I’m using this!とThis is mine!

子どもを育てていると、今まで気づかなかったことによく遭遇する。合衆国で育てていると、ますますそうだ。

よく、Preschool(日本の保育園に相当)に通う自分の子どもが、友達や兄弟との共有おもちゃの取り合いの過程で、こんな主張をする。

This is mine!

あるいは、こういう言い方をする場合もある。

I am using this!

前者は、後者に対してより暴力的である。誰がなんと言おうと、そのおもちゃは、自分の所有物だ、というでっちあげの主張を行っている。そこには、他者が入る余地がない。自分のThis is mineと、相手のThis is mineは、矛盾するからだ。

一方、後者はより控え目な主張だ。私が今使いつつあるの、という主張は、まさに今のプロセスをそのまま記述したものだ。このまま使い続けられるかもしれないし、次の瞬間、but you can use thisといって差し出す余地も残っている。また、そこには、先行して使っている人がそのおもちゃを使う権利をより強く持つ、という暗黙の規範性が仮定されている。そしてその規範性が覆されるかもしれない状況にある。それを受け入れた上での、この発言は、このおもちゃと、私とあなたの間の交渉の余地を否定していない。だからよりややこしいともいえる。
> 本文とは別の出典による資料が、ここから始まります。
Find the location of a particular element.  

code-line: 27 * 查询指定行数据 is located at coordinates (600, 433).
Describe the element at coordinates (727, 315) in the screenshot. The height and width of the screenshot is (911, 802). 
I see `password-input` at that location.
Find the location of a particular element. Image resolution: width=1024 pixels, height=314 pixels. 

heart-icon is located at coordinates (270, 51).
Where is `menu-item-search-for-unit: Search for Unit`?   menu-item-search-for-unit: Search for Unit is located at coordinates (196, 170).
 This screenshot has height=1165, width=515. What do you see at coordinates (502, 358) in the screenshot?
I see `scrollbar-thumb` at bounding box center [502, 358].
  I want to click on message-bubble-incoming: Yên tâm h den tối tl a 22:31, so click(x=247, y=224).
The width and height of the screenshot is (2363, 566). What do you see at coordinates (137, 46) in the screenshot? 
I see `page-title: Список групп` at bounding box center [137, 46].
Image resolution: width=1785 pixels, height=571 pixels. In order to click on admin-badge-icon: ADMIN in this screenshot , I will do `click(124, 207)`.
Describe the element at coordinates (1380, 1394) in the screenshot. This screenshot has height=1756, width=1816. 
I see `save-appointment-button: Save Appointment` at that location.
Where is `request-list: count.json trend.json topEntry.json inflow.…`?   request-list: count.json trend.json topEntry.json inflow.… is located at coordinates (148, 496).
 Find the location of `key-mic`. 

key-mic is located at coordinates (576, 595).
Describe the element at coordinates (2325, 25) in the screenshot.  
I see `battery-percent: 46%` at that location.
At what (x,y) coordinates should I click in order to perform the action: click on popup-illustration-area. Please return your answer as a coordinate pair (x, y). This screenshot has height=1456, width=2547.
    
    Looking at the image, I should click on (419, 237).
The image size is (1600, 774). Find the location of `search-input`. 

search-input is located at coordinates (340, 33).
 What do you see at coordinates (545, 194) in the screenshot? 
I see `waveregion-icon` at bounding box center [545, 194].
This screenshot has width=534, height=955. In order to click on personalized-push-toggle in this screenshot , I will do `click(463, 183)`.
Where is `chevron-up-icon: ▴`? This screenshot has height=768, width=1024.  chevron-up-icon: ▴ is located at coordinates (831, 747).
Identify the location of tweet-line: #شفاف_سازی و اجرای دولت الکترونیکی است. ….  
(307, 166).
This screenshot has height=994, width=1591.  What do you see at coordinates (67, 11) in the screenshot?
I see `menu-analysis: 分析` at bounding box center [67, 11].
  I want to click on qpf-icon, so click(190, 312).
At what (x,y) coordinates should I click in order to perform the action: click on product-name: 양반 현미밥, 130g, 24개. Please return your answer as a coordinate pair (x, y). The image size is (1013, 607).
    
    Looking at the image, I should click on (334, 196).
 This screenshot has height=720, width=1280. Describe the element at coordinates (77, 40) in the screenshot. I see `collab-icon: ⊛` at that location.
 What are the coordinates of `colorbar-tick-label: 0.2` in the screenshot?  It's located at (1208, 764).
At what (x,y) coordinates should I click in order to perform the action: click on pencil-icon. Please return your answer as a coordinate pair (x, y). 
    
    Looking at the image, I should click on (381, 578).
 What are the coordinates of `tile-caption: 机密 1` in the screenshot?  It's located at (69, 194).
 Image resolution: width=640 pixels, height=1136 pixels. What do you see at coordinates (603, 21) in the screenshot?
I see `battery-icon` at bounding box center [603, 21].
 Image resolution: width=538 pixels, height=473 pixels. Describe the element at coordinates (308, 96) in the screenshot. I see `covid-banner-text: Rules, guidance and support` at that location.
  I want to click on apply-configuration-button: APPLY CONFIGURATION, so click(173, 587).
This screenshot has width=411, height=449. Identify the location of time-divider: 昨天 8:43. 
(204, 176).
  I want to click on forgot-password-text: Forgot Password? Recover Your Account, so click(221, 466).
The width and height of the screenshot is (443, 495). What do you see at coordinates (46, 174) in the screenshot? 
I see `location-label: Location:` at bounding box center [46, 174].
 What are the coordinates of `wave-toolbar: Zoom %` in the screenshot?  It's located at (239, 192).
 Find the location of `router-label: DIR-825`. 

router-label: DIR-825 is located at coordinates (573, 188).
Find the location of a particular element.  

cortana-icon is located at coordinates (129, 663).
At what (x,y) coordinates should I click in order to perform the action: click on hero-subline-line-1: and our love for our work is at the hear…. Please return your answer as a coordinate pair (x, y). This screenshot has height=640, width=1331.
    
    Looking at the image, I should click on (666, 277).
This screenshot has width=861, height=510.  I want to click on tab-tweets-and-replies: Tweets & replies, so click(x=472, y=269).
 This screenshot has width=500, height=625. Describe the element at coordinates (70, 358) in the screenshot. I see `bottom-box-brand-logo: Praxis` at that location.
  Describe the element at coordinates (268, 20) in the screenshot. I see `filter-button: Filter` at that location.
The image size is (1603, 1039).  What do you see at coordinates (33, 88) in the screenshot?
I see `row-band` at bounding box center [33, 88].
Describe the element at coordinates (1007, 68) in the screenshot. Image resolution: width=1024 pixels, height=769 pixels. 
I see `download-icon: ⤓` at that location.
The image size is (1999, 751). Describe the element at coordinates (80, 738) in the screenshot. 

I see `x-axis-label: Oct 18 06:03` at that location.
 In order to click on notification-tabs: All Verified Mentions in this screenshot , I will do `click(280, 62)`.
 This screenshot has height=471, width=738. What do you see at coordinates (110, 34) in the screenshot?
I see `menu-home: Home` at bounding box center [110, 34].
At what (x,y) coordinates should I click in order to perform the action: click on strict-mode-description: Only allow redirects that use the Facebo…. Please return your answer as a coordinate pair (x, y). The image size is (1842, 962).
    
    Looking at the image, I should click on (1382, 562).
しかしながら、いつの間にか、ここ合衆国の大人たちは、

This is mine!

形式で議論をしているし、例えば企業内の組織構造をも暴力的に決定している。そのほうがわかりやすい、ともされ、うけがよかったりする。何を根拠にThis is mineといえるのか、そこには、その発言者が一番偉い、という主張以外に見出すものがない場合がよい。